> [Task set]:
1. Set down, word for word, the part of the passage on the battle for Marawi that opens with the words containing "The battle for" and closes with "Not this one.".
2. According to the passage on the battle for Marawi, what did the city's population once number?
3. Carry on the passage on the battle for Marawi, starting after its last sentence.

Top of Excerpted text

The battle for the city of Marawi in northwestern Mindanao, whose population once numbered 200,000 but which is now wrecked,  has defied military logic, with the commanders forced to send in the armor and artillery and to pour down bombs in a series of air strikes, asking help from the Americans that Duterte had scorned, to bear the brutal challenge of the terrorists’ arsenal of high-powered weapons.

No longer fighting and running

It used to be that rebels would fight, withdraw, and fight another day. Not this one.

The president hadn’t realized that the Maute group that he had belittled would strike in such a spectacular show of force. He said himself that if it had been a war against the old guard of the Moro National Liberation Front and its breakaway Moro Islamic Liberation Front, he would have “endured it and pleaded peace with you.”

Bottom of Excerpted text
Top of Stored data

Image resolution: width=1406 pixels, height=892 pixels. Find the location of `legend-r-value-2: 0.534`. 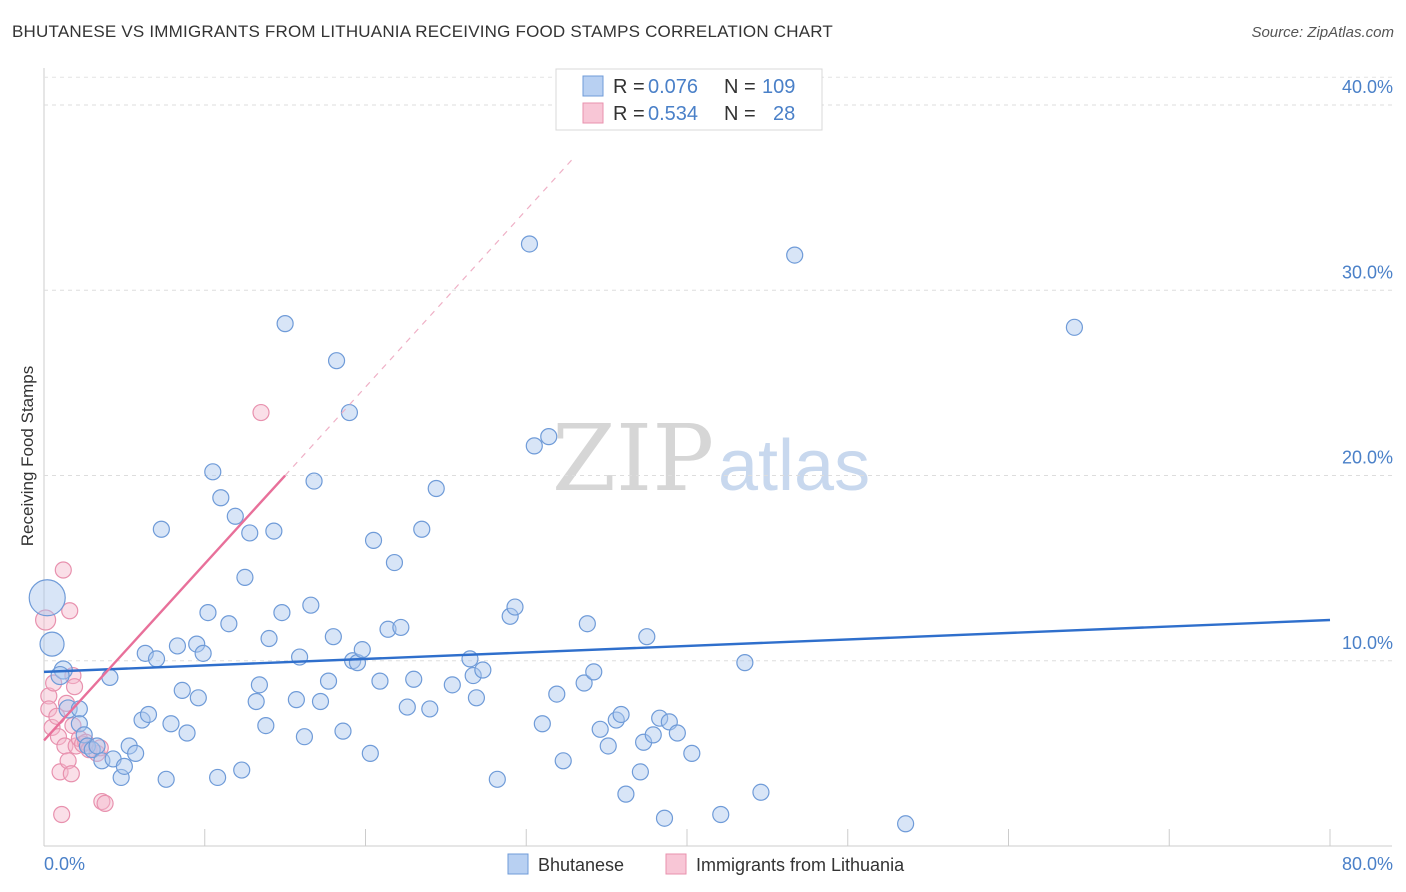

Bottom of Stored data

> [Task responses]:
1.
The battle for the city of Marawi in northwestern Mindanao, whose population once numbered 200,000 but which is now wrecked,  has defied military logic, with the commanders forced to send in the armor and artillery and to pour down bombs in a series of air strikes, asking help from the Americans that Duterte had scorned, to bear the brutal challenge of the terrorists’ arsenal of high-powered weapons.

No longer fighting and running

It used to be that rebels would fight, withdraw, and fight another day. Not this one.

2. 200,000

3.
“What is painful to me is the entry of a fractured ideology and they don’t even know what they’re doing. All they want is to kill and destroy,” he said. “If they went to a forested area, claim a particular mountain and fight there I could have forgiven them.”

That was the specter of Marawi: radicalization choosing Mindanao to make its mark in Southeast Asia from orders in the Middle East. When the fighting broke out on May 23, the terrorists could have taken over, raised the black flag over the hills of the army brigade camp, to establish a wilayat, an  Arab word for a dominion,  that would have been of unimaginable consequences. They were stopped in the nick of time.

The president said it would not have worked anyway, because “we are a Malay race, we are not that brutal and we respect life.” Had he not known that terrorists who had first come to the shores sowing violent extremism in the minds of the local rebel groups were from Indonesia and Malaysia, and were ethnic Malays?

Open park

Mindanao is an open park for the terrorists crossing the waters from neighboring countries in the southern fringes; and without strict identification control and border patrols that are emblem of internal security. it’s a walk to the rebel enclaves.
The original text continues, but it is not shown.